2006-03-15 Thread Wilhelm Sanke

Hello Glen,

You wrote:


Hello everyone,

I was wondering if anyone has used Revolution in creating

1. A multiple choice quiz stack?

(snip)




As an addendum to my previous post  three hours ago:

You can find Steve Messimers Preceptor Tools, which very much rely on 
the multiple-choice principle, here :

ftp://ftp.runrev.com/pub/revolution/downloads/third-party/preceptortools.

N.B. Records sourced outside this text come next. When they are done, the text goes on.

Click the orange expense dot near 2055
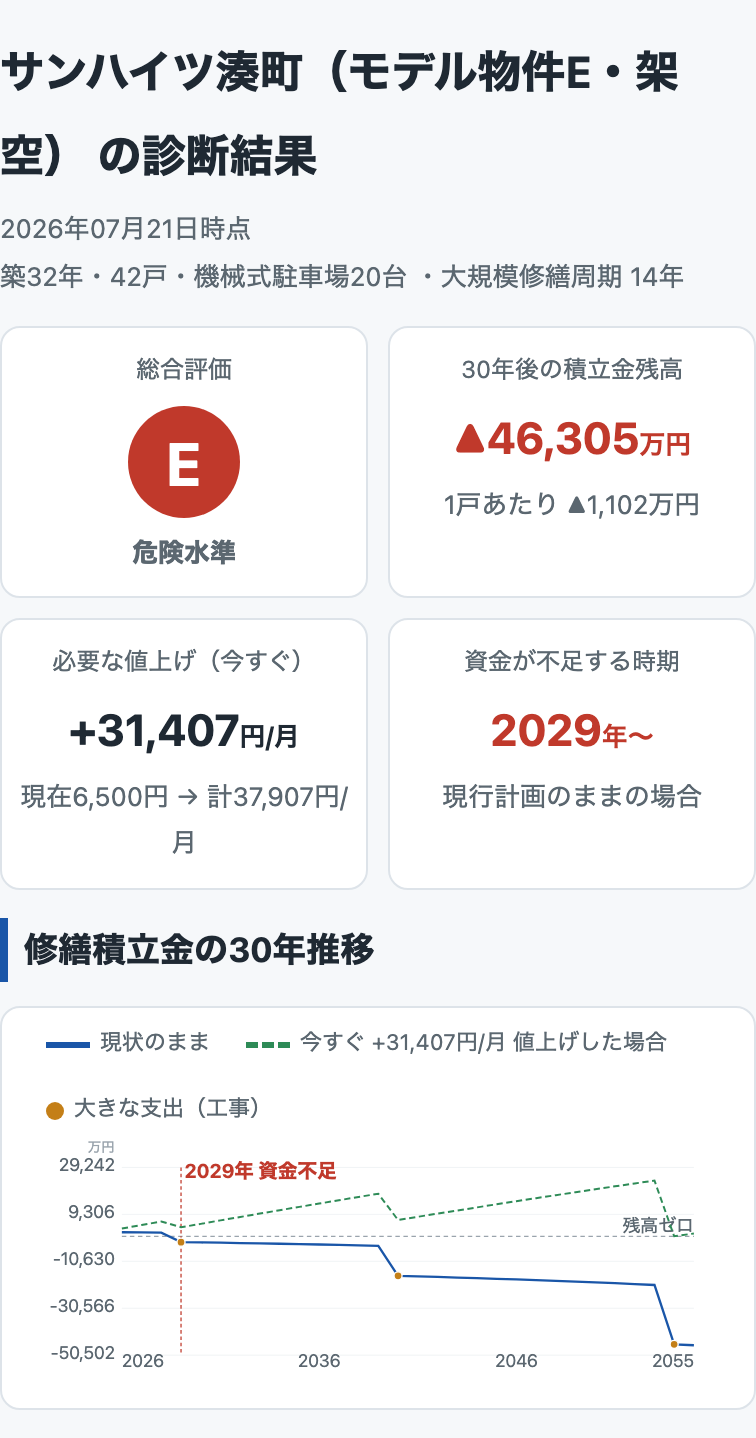This screenshot has width=756, height=1438. [x=674, y=1344]
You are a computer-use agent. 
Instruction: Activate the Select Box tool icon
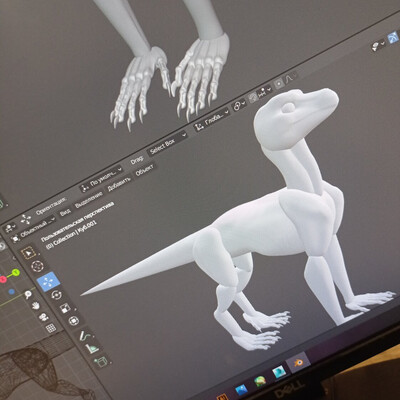click(x=29, y=253)
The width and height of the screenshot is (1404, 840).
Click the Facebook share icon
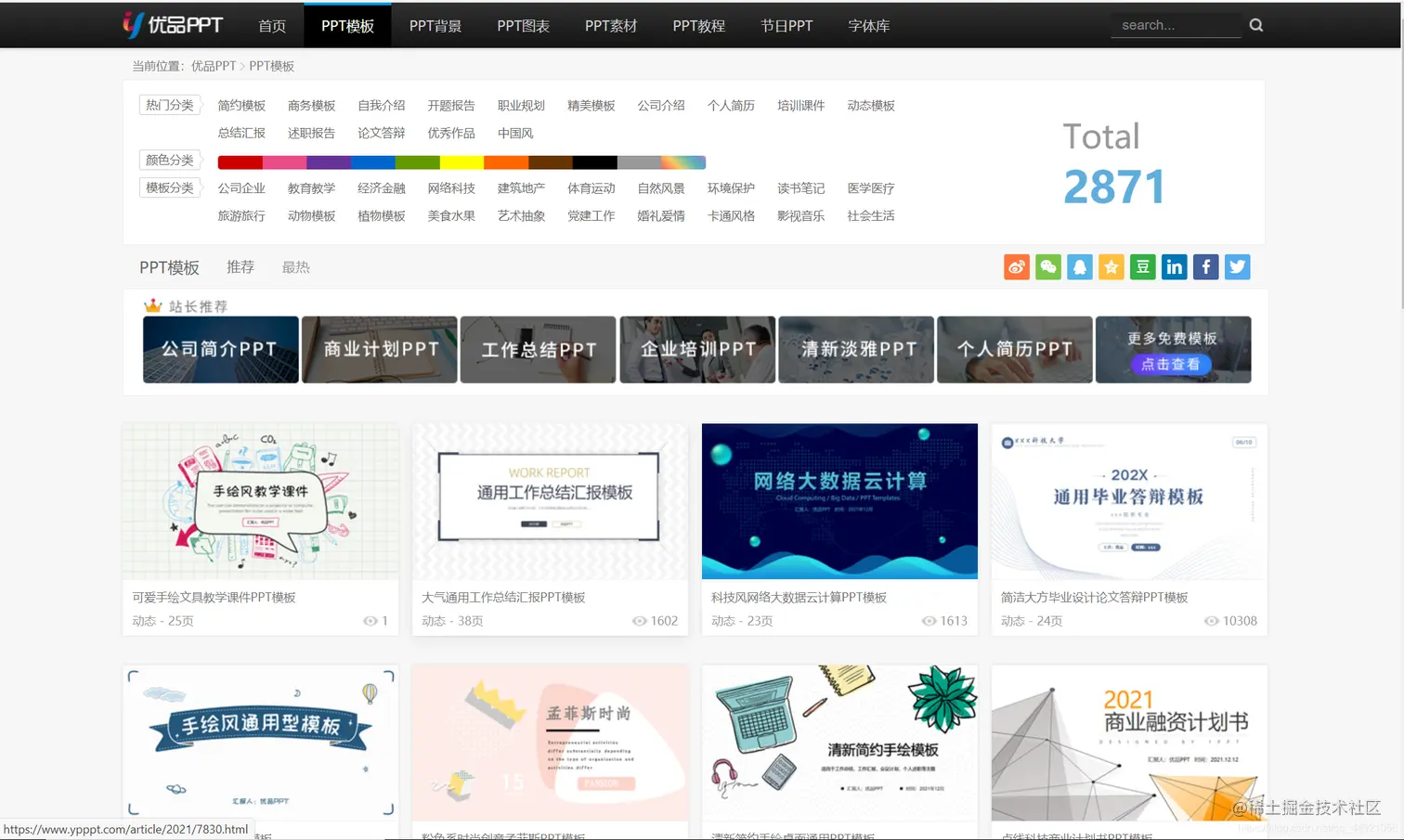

There is also a stack Multiple Choice Questionnaire in folder sample 
projects of the Revolution distribution. This stack might be 
interesting as an example how specific questions of constructing 
multiple-choice exercises are addressed and programmed, otherwise it is 
very much sub-standard. At best it could serve as a starting point - 
maybe it is intended as such - for developing exercises that are nearer 
to state-of-the-art and state-of-the-discussion standards concerning 
multiple choice.


As an educational format, multiple-choice is very much disputed and 
discouraged. Very often, multiple-choice exercises do not clearly 
distinguish in their objectives, e.g. are they intended for teaching, 
learning, or simply testing?


More modern teaching and testing procedures try to minimize the role of 
multiple-choice. Even the American SAT, which very much relied on 
multiple-choice, is slowly steering away from this format as it adds 
more and more essay and open-ended parts where you actively have to 
produce responses and not only  to recall and choose from preselected 
answers. So does the FCAT, the Florida Comprehensive Assessment Test, 
which is applied at various grade levels in Florida schools and the main 
threshold you have to pass to get your high-school diploma.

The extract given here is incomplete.